Investigators creating a wealth of adult-derived stem-cell lines may soon get new banks for storing them. Unlike stem cells derived from human embryos, induced pluripotent stem (iPS) cells face few political and ethical hurdles because they can be produced from adult tissue. As a result, investigators have created a rash of iPS-cell lines representing a huge range of genetic variations.

Now, one of the biggest funders of stem-cell research, the California Institute for Regenerative Medicine (CIRM) in San Francisco, is contemplating ways to organize these efforts. The agency is holding a trio of meetings this week to consider funding iPS-cell banking projects. This is a welcome development for scientists hoping to use the cell lines to test responses to new drugs and, eventually, to grow replacement tissues for treating degenerative diseases.

"We're creating these lines without really having a process to distribute them, and without really knowing whether people want to use them," says Jeanne Loring, an iPS-cell researcher at the Scripps Research Institute in La Jolla, California. "For the most part, iPS-cell banking efforts are fragmentary."

We’re creating these lines without really having a process to distribute them. ,

CIRM is not the only organization trying to change that. On 20 April, the public–private Innovative Medicines Initiative in Brussels announced that it is considering funding an iPS-cell bank. And in Japan, Shinya Yamanaka — the researcher at Kyoto University who ignited the field with his breakthrough creation of iPS cells from mice in 2006 — is developing a bank using the premise that cells taken from 50 carefully selected donors would be immunologically matched to 90% of the Japanese population.

In the United States, some banking efforts are already under way, such as one funded by the state of Massachusetts; some institutions, such as the Harvard Stem Cell Institute in Cambridge, also distribute lines created by their investigators. CIRM may build on an existing effort by the US National Institute of Neurological Disorders and Stroke (NINDS) in Bethesda, Maryland, which is banking iPS cells derived from people with three neuro­degenerative diseases at the Coriell Institute for Medical Research in Camden, New Jersey.

But to succeed, CIRM and other would-be bankers must tackle some important issues.
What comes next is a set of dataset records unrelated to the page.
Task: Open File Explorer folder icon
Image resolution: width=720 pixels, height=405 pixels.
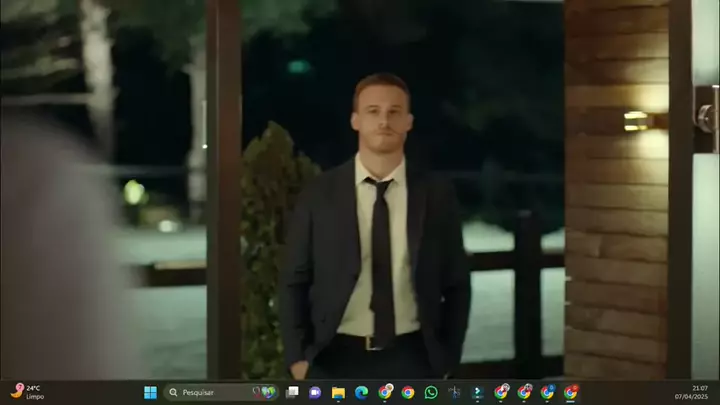Action: click(x=338, y=392)
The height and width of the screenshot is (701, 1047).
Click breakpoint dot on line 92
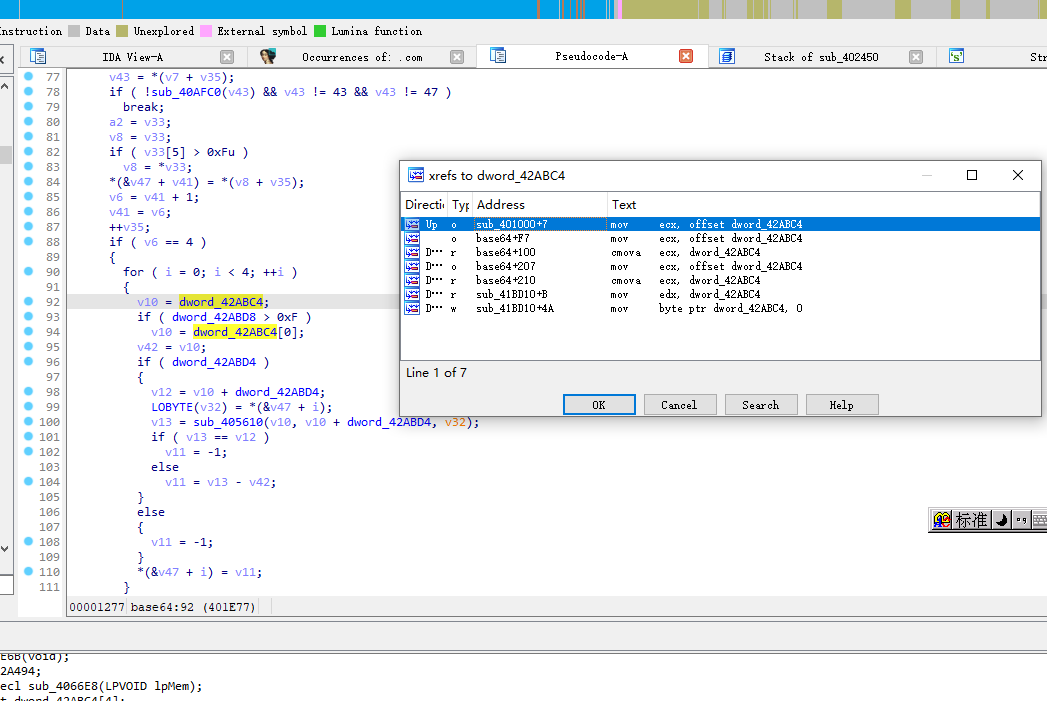tap(28, 301)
For a start, researchers use many different methods to generate iPS cells. A potential cell bank would need to decide how to handle such heterogeneity, because it affects the potential uses of a cell line.
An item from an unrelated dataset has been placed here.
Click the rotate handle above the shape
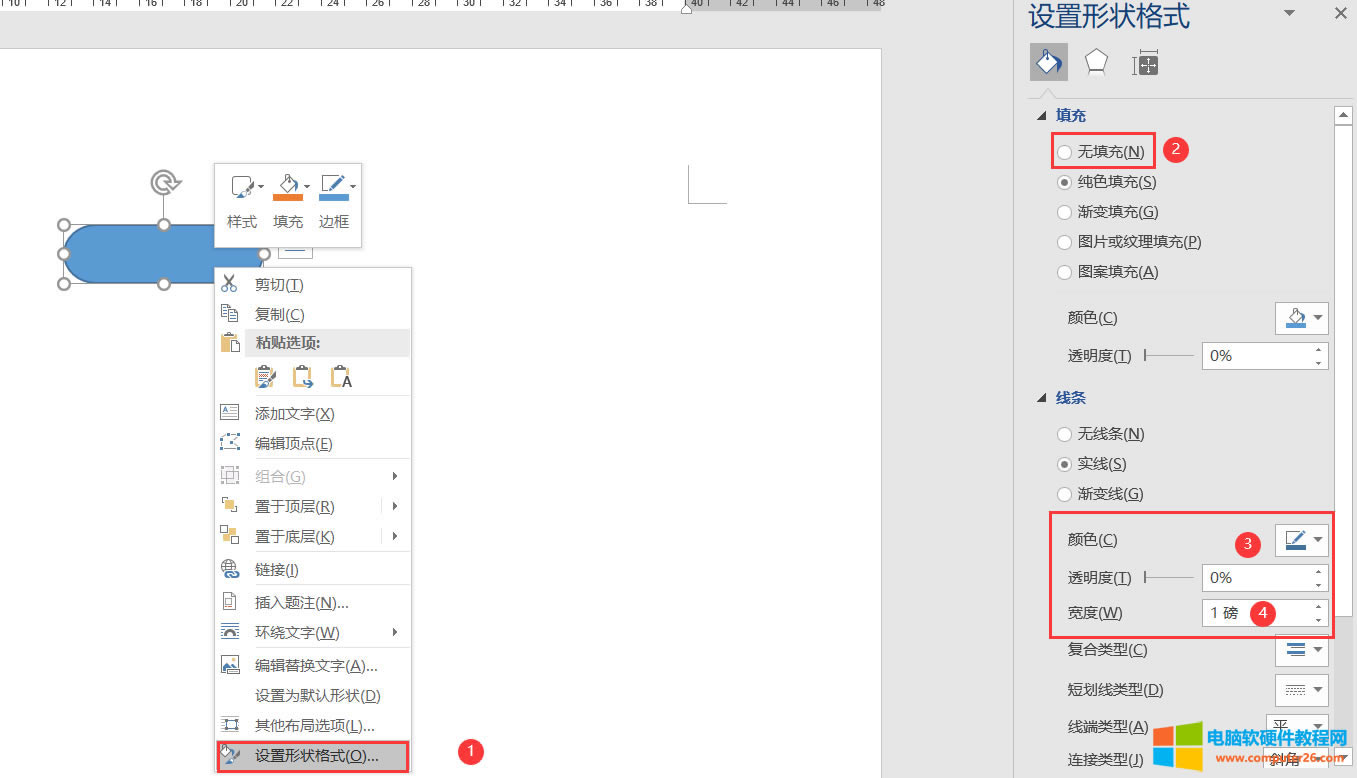1357x778 pixels. (164, 182)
The cell lines themselves also vary widely, especially in their pluripotency — their ability to develop into a range of tissues. And because studies have shown that iPS cells can acquire mutations during the reprogramming process and while they are in culture, an iPS-cell bank would need to monitor them constantly using genomic tests.

NINDS has tackled some of these issues through its banking project, which is depositing 25 iPS-cell lines in a small repository at the Coriell Institute. Coriell carries out a battery of tests on cell lines submitted to the bank, such as chromosome typing to monitor the potential accumulation of mutations. It is also subjecting each line to a set of genomic and epigenomic tests for pluripotency, which have been developed by Kevin Eggan, a stem-cell researcher at Harvard University in Cambridge, Massachusetts. CIRM looks set to emulate this approach by using a 'scorecard' of assays to characterize each line in its bank.

Perhaps more complicated than the scientific issues are the policy issues, such as what level of consent should be required from individuals who donate cells. Such issues are "on the same order of complexity as the issues surrounding derivation and use of human embryonic stem cells", says stem-cell researcher Roger Pedersen of the University of Cambridge, UK. Although iPS cells do not require the destruction of an embryo, the work that is done with them could yield private genetic information or great commercial benefit — both of which are potential concerns for the living adult from whom the cell line is derived.

CIRM has dedicated one of the meetings this week to these ethical issues. Given the scale of the questions — and the hope that CIRM's efforts will smooth the way for other cell banks — others in the field will be watching closely.